What’s on TV ?

Olympic Women's Basketball game between Spain and USA temporarily  halted when giant Prayer Mantis ate the Referee.  A replacement ref was found and the contest continued. ERT image

The Olympic Women’s Basketball game between Spain and USA was temporarily halted when a giant Praying Mantis ate the Referee. A replacement ref was found and the contest continued. ERT image

Not much.
Readers with their finger on the pulse of the nation are aware of the vast confusion surrounding the auction of licenses to broadcast TV signals over the digital and analogue public airways.

As I understand the history of the situation, Greece’s creditors were demanding that the government collect taxes from private broadcasters who, because of the natural chumminess between politicians and the media, had not been taxed or had avoiding paying taxes for a long time. While some companies thrived under this arrangement, others were so poorly managed that they were bankrupt or near bankruptcy.

After 27 years of unregulated private television, the government moved to limit the amount of licenses issued to national broadcasters to four. Public TV ERT, to whom we all contribute via our electricity bills, would keep its license and stay out of the fray. The other licenses were bid upon by media hopefuls in an auction which concluded last Friday.

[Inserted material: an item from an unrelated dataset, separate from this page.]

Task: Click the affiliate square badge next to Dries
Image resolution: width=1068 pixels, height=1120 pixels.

From the beginning the government’s plan has had legal challenges brought against it. These suits are on-going(link).

Of the existing broadcasters, Skai TV, an arch enemy of the current government got one license and Antenna TV won another. New entities “Alter Ego” owned by shipping magnate Evangelos Marinakis, and a company headed by construction magnate Christos Kalogritsas snapped up the remaining two.
Read about the 4 winners here(link)

What does it mean? It is hard to say. Control of the media? Certainly this auction was not about stupid TV shows for which Greece does not have a problem producing and airing. More likely the visible goal was balanced reporting of current events, which was not the strength of right wing media tycoons. And maybe a little corruption along the way.

The € 240 million collected by the state is a paltry amount, so it wasn’t about the money.

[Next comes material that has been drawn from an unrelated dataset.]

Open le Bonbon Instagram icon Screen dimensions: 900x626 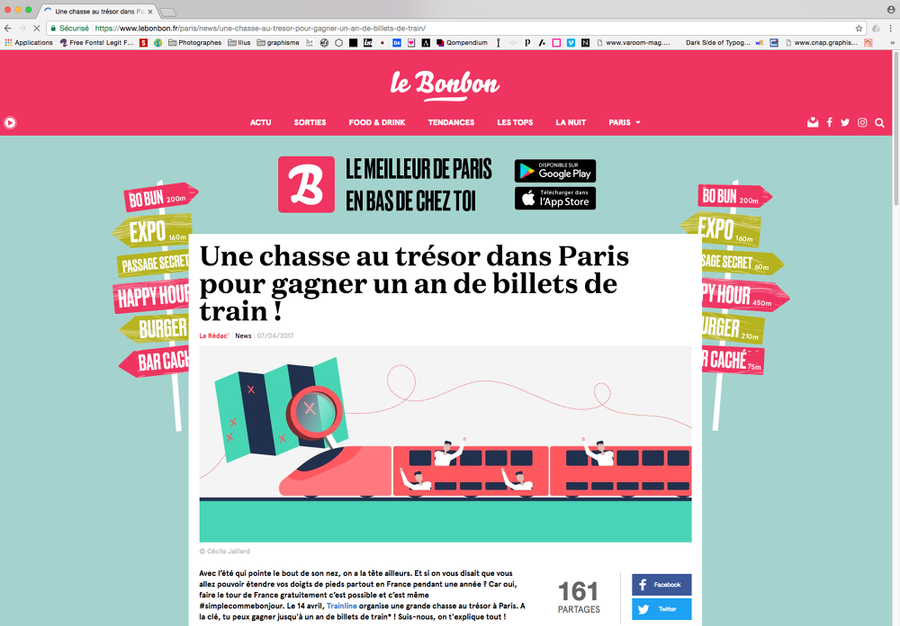coord(862,122)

2 thoughts on “What’s on TV ?

  1. Thank you T.O.H. – I wish that I understood the situation better. The media is a political hot potato. The current government abolished or “went around” the Greek National Council for Radio and Television an independent government agency “responsible” for granting licenses. The assumption is that there was too much opportunity for corruption.

    In any case the auction doesn’t make the government look so good as it seems it is meddling in “freedom of speech” issues and opening itself up for possible corruption. This is a case the political right and far left are making.
    The current line up of national broadcasters is ERT which is neutral, Skai TV which openly positions itself against the current government, the Kalogritsas entity which supposedly will be pro-current government, and the other two which I can’t comment on as I have no information.

    There will remain, as I understand, the many small local channels like TRT (Thessalia Radio Television) and Thessalia out of Larisa will remain on the air. Vouli TV, whose role is to broadcast the Parliament when in session, should remain well.